The human-centred approach to AI adoption

After recently being asked to talk at the Asana Work Innovation Summit about how we have introduced AI into our campaign management processes, I started to think a little deeper – about how we as an operations team, as an agency, and as an organisation, have approached AI. 

At ActionRocket, our work has always been deeply human. We build relationships with clients. We solve complex problems collaboratively. We create customer experiences that connect with real people.

So when AI became impossible to ignore, we weren't asking ourselves how quickly we could automate everything. We were asking a different question: how can AI help our people do more of the work they love?

 

The challenge of introducing AI into a creative agency

I'll be honest. When we first started exploring AI, enthusiasm wasn't universal. For many people, AI felt at odds with what made our agency special. We don't sell automation. We sell expertise, creativity, and strategic thinking.
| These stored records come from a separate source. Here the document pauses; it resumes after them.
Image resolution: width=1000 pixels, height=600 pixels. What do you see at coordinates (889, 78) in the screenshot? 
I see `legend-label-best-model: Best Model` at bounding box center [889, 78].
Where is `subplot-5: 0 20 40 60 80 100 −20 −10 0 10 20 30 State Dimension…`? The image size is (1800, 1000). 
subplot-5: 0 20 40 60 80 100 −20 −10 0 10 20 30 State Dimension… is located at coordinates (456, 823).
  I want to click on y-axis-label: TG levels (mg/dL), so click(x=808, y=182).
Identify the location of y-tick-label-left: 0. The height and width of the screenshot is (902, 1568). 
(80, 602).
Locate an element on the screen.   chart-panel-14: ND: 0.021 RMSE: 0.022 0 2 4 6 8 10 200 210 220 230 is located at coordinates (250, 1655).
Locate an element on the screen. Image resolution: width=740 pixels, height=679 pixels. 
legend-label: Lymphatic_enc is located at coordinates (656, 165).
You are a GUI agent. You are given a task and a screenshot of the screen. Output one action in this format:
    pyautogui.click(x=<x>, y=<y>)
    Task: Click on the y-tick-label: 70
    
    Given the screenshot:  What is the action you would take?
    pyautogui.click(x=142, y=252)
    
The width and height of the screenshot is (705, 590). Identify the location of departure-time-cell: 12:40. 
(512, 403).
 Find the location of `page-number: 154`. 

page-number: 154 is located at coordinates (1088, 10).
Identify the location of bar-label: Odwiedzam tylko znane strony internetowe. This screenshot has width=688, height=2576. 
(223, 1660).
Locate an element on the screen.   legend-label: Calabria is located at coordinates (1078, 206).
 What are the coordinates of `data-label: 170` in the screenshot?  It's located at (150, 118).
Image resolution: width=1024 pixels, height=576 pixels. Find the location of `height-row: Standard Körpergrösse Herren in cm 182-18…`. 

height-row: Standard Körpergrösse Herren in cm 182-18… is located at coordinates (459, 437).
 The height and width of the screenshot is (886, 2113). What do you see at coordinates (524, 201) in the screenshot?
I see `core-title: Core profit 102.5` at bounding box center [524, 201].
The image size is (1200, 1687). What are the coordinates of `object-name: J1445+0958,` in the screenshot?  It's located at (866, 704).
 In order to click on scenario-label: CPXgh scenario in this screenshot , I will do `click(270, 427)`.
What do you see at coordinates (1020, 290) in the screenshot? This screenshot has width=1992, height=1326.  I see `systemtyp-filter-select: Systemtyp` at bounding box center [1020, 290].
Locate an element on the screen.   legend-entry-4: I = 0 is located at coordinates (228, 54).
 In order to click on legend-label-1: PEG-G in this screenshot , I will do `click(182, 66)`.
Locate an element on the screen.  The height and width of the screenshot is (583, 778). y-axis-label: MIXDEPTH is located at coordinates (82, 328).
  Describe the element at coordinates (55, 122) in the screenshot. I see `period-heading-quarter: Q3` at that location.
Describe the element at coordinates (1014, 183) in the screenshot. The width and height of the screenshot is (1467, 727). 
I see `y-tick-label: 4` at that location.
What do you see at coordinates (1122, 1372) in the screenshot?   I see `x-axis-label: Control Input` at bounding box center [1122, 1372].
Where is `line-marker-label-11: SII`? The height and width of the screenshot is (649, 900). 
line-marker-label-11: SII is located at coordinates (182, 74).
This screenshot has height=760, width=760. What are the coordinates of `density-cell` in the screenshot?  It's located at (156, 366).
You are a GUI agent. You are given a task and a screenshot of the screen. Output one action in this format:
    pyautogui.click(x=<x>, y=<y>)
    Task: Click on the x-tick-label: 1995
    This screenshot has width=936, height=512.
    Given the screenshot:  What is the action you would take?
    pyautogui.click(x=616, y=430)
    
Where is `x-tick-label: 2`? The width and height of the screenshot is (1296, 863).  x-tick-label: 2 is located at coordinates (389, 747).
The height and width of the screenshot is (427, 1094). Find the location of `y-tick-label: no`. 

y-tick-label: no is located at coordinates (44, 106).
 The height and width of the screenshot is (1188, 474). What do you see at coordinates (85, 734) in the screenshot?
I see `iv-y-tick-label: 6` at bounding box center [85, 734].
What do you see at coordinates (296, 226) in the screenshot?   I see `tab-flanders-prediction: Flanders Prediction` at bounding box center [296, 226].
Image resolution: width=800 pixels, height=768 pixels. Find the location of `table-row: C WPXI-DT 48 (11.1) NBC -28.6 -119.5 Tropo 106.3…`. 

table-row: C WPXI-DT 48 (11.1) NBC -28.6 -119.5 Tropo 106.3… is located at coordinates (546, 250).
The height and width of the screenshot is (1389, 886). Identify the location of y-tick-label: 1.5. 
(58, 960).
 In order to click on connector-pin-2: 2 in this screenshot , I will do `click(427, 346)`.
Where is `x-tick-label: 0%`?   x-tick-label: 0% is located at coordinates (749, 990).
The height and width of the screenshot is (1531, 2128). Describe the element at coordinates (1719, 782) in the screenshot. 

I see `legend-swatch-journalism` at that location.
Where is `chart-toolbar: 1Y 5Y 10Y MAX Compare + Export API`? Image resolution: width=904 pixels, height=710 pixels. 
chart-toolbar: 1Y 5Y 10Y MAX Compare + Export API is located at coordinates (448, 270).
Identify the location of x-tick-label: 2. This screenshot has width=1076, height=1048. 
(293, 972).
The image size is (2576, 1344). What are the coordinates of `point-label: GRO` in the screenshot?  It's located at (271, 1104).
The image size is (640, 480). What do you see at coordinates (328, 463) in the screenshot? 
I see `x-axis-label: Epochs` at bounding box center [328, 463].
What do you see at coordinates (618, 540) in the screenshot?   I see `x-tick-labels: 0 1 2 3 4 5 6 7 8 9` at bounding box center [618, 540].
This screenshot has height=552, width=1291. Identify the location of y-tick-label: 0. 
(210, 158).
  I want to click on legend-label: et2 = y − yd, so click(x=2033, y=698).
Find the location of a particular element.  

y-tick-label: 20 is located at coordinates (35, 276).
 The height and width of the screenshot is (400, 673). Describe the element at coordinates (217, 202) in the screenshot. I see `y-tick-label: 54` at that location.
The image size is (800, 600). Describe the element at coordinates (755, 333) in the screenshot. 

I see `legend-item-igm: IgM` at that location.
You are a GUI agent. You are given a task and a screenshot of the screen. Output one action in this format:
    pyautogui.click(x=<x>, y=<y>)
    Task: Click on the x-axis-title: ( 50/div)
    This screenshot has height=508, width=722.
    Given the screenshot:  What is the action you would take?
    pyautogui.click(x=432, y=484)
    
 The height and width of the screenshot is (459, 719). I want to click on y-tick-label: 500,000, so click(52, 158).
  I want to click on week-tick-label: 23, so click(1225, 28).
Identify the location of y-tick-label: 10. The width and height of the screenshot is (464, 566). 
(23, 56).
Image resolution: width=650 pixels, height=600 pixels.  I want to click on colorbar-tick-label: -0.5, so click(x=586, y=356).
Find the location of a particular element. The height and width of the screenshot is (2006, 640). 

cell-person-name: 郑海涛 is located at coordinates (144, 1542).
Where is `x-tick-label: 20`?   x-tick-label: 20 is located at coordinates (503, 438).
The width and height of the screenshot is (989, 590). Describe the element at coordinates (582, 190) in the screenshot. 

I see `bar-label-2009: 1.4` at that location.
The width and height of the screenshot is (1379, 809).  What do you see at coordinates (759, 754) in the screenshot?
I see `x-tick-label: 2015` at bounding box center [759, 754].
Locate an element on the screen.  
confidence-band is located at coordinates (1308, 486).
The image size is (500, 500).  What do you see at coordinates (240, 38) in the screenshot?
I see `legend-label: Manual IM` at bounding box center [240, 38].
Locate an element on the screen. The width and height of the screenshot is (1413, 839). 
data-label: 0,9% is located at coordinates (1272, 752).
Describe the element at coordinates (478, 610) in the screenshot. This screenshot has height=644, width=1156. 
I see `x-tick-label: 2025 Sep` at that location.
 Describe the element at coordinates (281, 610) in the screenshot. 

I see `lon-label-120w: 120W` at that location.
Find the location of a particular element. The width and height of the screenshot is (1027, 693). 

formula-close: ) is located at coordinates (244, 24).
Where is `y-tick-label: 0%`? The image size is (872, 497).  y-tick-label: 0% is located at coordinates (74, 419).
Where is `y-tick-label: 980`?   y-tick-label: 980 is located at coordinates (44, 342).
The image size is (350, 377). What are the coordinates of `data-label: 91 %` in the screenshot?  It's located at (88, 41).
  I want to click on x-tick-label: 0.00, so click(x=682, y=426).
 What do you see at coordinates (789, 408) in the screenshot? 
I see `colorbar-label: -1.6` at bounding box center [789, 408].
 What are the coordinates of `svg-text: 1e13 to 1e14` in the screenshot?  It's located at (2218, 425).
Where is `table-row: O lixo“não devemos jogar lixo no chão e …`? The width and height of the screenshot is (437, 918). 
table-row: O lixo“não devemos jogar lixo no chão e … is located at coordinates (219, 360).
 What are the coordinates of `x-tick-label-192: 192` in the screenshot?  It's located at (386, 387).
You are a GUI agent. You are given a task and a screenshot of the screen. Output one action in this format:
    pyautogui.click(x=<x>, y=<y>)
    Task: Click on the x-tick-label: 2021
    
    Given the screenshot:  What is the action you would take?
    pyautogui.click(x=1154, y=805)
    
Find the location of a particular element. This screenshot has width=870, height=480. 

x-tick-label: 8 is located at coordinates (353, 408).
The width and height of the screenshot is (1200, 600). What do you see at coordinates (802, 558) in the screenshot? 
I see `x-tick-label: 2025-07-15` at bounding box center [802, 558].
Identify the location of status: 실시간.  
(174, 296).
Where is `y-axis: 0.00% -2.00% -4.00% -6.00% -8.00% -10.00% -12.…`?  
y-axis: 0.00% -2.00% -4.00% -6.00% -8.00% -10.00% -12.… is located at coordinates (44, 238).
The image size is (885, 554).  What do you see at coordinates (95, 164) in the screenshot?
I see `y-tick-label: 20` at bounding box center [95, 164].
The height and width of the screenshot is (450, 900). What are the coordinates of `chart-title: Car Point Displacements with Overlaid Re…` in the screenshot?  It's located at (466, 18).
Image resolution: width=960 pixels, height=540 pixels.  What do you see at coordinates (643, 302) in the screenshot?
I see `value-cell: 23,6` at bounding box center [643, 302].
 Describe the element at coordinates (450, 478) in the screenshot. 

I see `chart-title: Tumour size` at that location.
There were concerns around quality. Concerns around creativity. Concerns around whether AI belonged in an environment built on human craft. Those concerns weren't wrong. In fact, they helped shape our approach.

Rather than looking for opportunities to replace people, we looked for opportunities to remove friction.

 

We didn't start with AI. We started with frustration.

Every designer has tasks they dread. Every copywriter has jobs that are necessary but repetitive. Every operations team spends time on administrative tasks that add little value.


So instead of asking, "Where can we use AI?", we started asking:

  • What slows people down?

  • What repetitive tasks consume valuable time?

  • What work doesn't make use of someone's expertise?

  • What jobs would nobody miss if they disappeared tomorrow?


The answers became our roadmap.

AI should create space, not replace people.

One of the biggest lessons we've learned is that the best AI implementations aren't the most complicated. They're often the most practical.


Today, AI helps us process support requests, manage resource planning, create accessibility content, and automate project administration. None of these workflows replace expertise. They remove repetitive tasks that previously distracted talented people from more valuable work.


Our copywriters still own accessibility standards. Our project managers still own delivery. Our operations team still owns process improvement. The difference is that they're spending less time on administration and more time applying their skills where they make the biggest impact.

 

The unexpected benefit: job satisfaction

The conversation around AI often focuses on productivity. For us, one of the most important outcomes has been team satisfaction. When people spend less time on repetitive admin, they spend more time solving problems, collaborating with colleagues, and creating value for clients. The work becomes more fulfilling.

Ironically, introducing technology into our processes has allowed us to become even more human in how we spend our time.

 

AI isn't the strategy. People are.

The most successful AI workflows that we've built aren't successful because of the technology. They're successful because they're designed around people.

Every workflow starts with a human problem. Every automation is reviewed by humans. Every AI-generated output has human oversight. And every implementation is judged by a simple measure: does this help our team do their best work? If the answer is yes, we keep building. If the answer is no, we move on.

 

The future of agency AI

There's a lot of noise around AI right now. Predictions about replacing jobs. Predictions about replacing agencies. Predictions about replacing creativity itself. That's not the future we're building towards.

We believe the most exciting opportunity is using AI to handle the repetitive, predictable work that slows teams down – freeing people to focus on creativity, relationships, strategy, and innovation. The things humans have always been best at.

Because ultimately, our goal isn't to build an AI-powered agency. It's to build a better agency for the people who work here and the clients we serve.